Возможно, последующее признание вменят мне в вину, но – проснулся я изможденный, с полным отвращением к родимой земле. Костер уже и не тлел, день вставал хоть и ясный, но перед рассветом нагнавший такого холоду, что я и у костра задубел. Да гори оно синим огнем, это романтическое кочевье! Чем хуже любая другая квадратная миля земного шара этих кривых мокрющих берез, которые только что под ветром расшевеливаются, этой сорной речонки, в которой даже аир и кубышка не растут: слишком северно. Чего тут любить! Я хмурился, собирая постель, а костер даже не раздувал.
К тетке я не пошел, потому что в таком настроении ходят на разбой, а не в гости. На виду деревни вообще решил не показываться, а направился к опушке и долго шел между такой же, как от коров, свежей городьбой и лесом: в этом пространстве росли метровые березки и сосны и прорва рыжиков и маслят. Я их собирал сперва с жадной рачительностью, потом с угрюмством, потому что весь перемазался в клейкой кожице. Тело повсюду ломило от неудобного ночлега, и спать хотелось пуще прежнего.
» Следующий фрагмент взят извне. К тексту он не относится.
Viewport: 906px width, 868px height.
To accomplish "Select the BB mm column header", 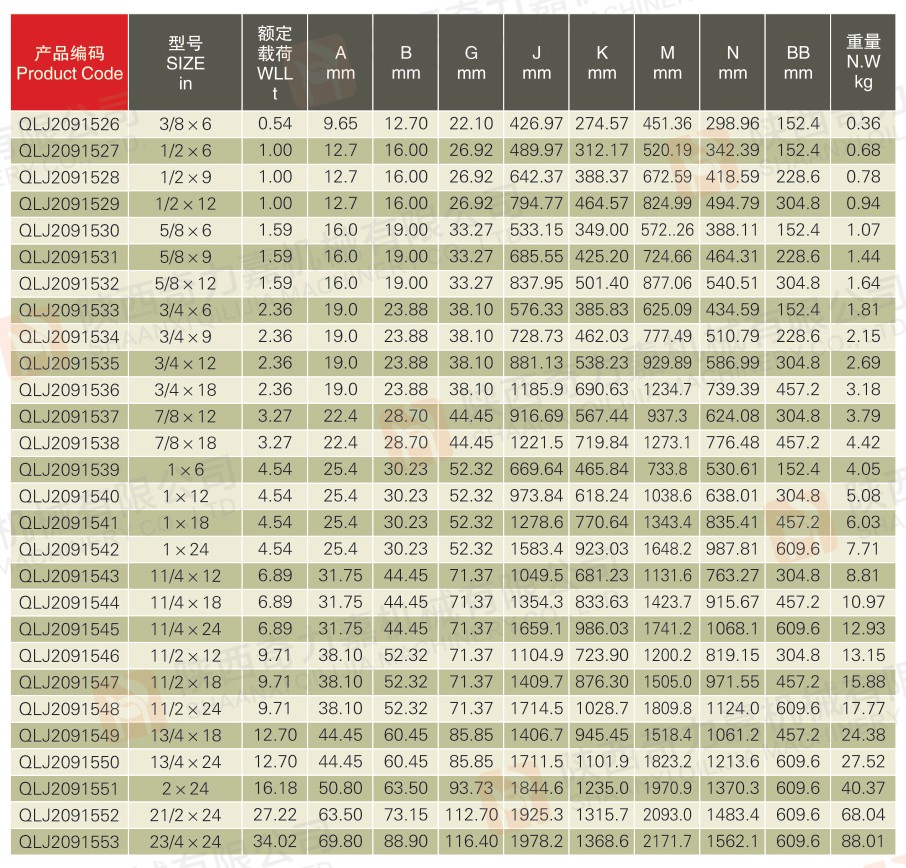I will click(798, 63).
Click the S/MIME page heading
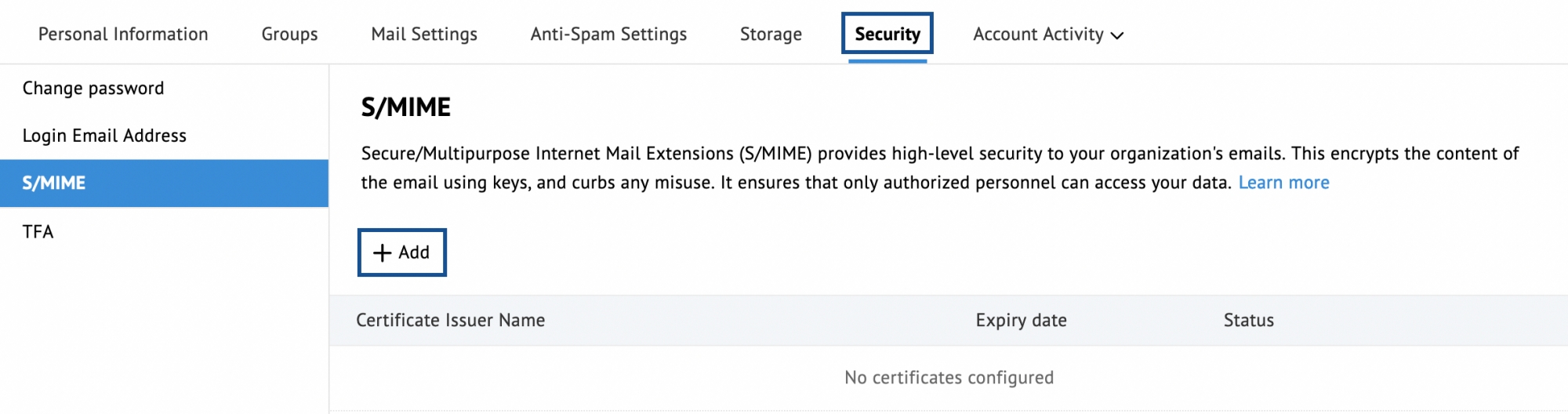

Поднявшись на взлобок, я ощутил, что солнце прямо-таки припекает и новую готовность поспать. Выбрав место поукромнее, опять расстелил диванную накидку на сплошном прогретом ковре булавовидного плауна и гусиной лапчатки, разделся догола и занялся рукоблудием. Главное, тело после дискомфортного сна потягивало, ломило, будоражило, и требовался сброс энергии, чтобы заснуть. Сбросил я минут через десять, с большим удовольствием и много, но после этого как-то сразу застыдился и бледного тела, и нравственной нечистоты, и что всё это в виду Родины, ее изб. Так что, возможно, если кто вооружился биноклем, то и видел. Вот такой писатель, еби его мать! (Про Онана я прочел основательно позже, и что это дело господом не было одобрено – тоже. Правда, у меня как раз обратный случай: ни один сукин сын из этих крепкосемейных не скончался и свою жену мне не завещал; а то бы я не раздумывал).
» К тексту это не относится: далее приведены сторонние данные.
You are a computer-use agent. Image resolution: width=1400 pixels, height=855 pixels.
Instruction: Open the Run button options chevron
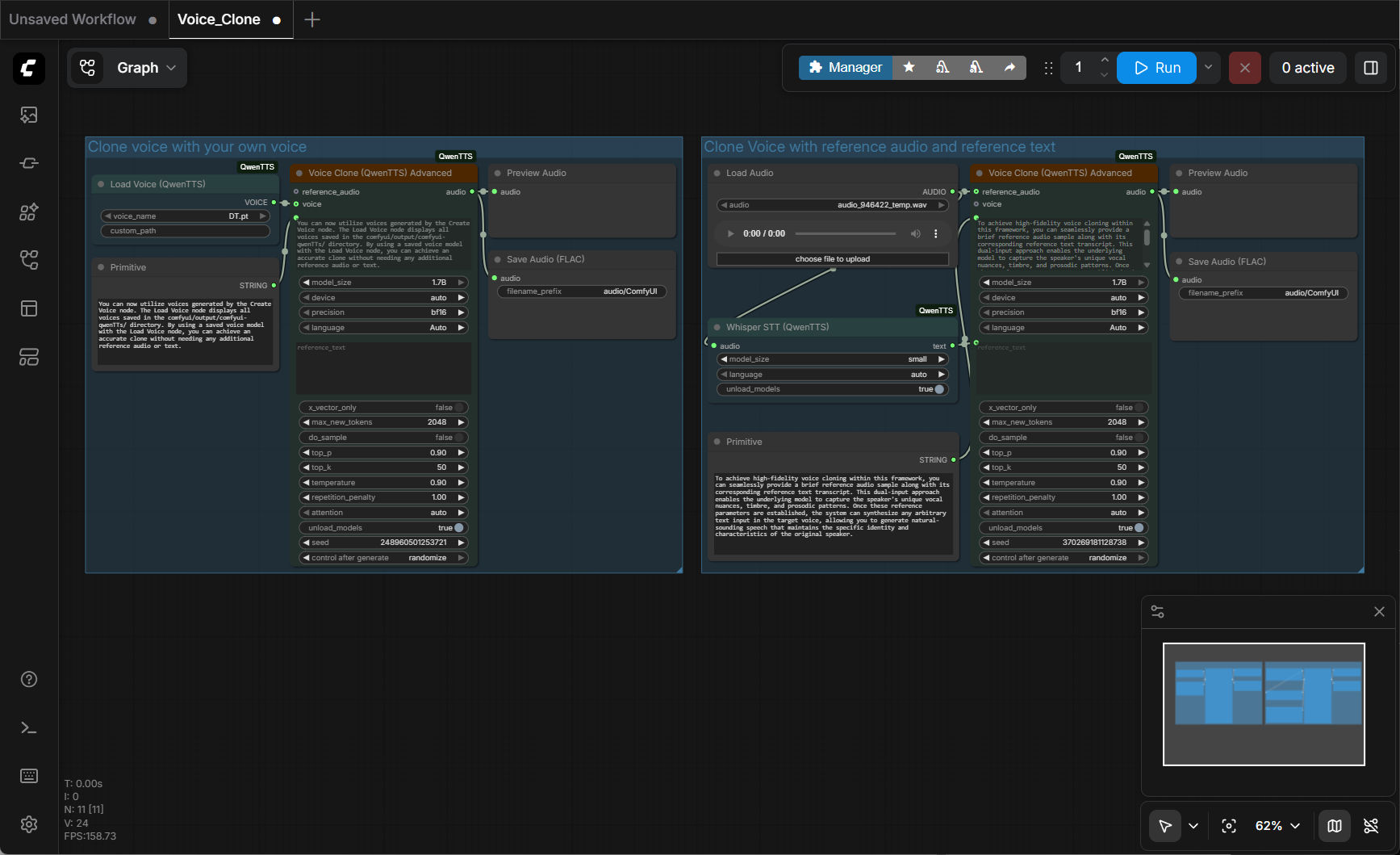coord(1208,68)

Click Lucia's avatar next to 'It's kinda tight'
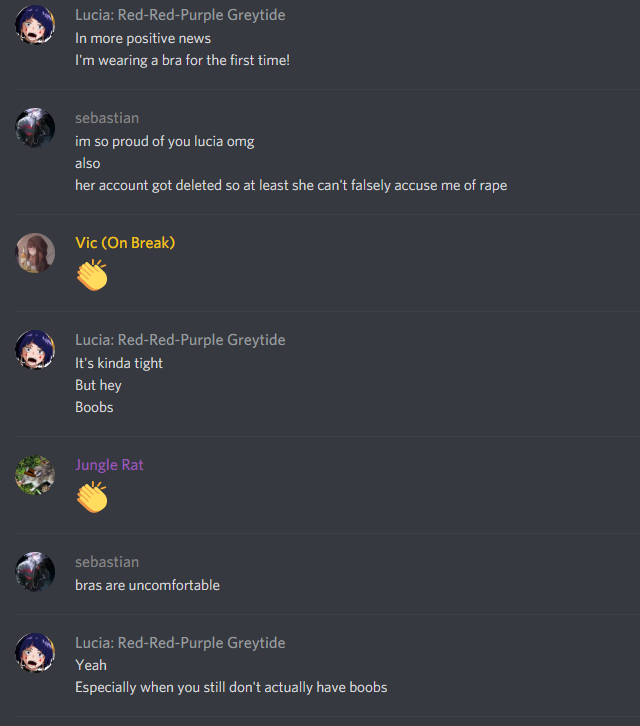pyautogui.click(x=35, y=350)
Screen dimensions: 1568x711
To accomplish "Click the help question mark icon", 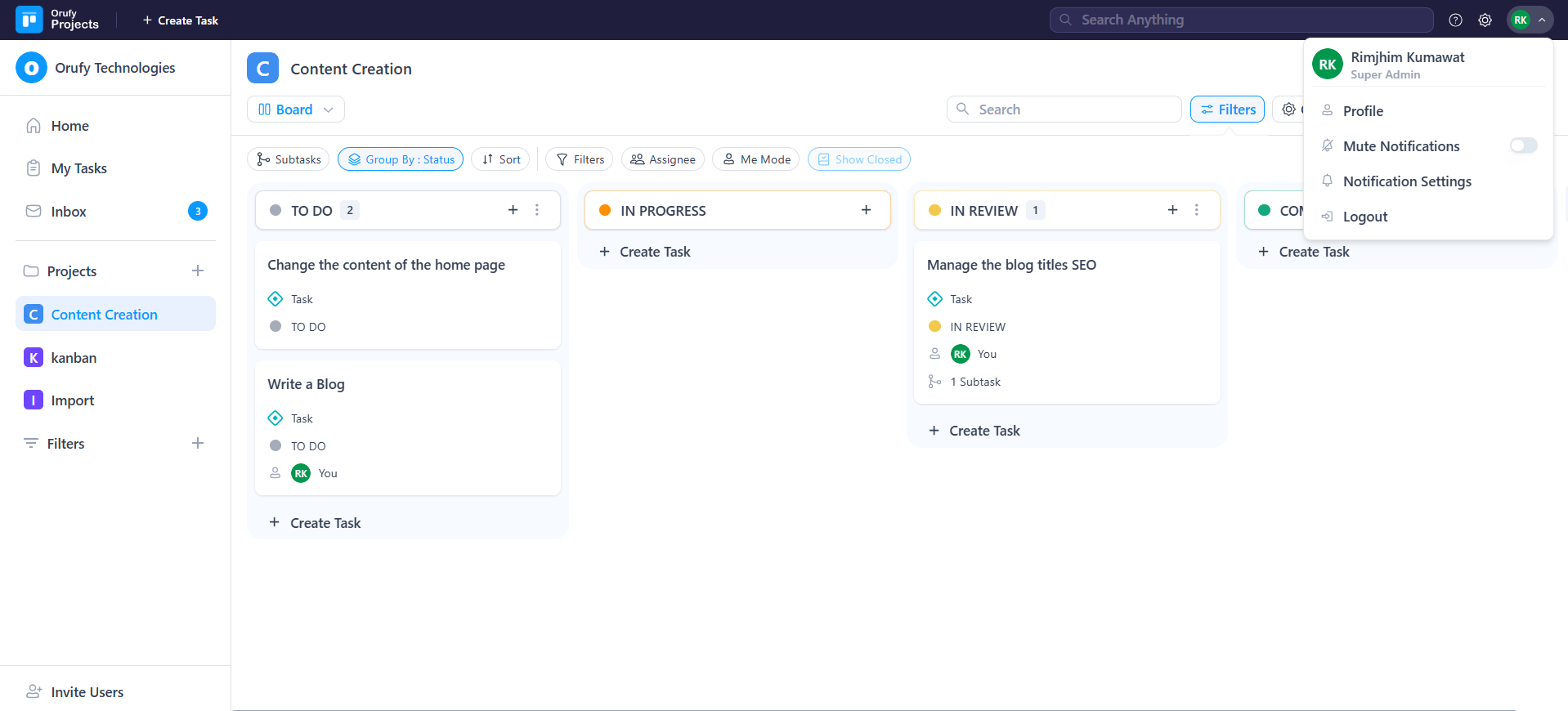I will pos(1455,20).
Главное, что все было мирно, чисто, ласково, приветливо, дул медвяный ветерок, ползали букашки, а я пыхтел и сопел, как последний ублюдок. Очень нехорошо. С омерзением и злобой обиходив себя и почистившись, я надел штаны, растянулся – и заснул, как топор в воду канул.
На этот раз спалось очень хорошо. Мало, но славно. Я проснулся в великолепном настроении. Вскинул рюкзак, топча такие же сосны и березки, спустился в заболоченную луговину почти на задах дома тети Лидии Брязгиной. На дорогу выходить не стал, но, испытав новые приступы домовитости, побрел опушкой в поисках грибов. Однако здесь они почему-то не росли, так что в перелесках, строем идущих вплоть до лежневки, пришлось утешиться лишь крупной алой поздней земляникой.
О том, что оставалось за спиной, я и не думал: мало ли деревень в России.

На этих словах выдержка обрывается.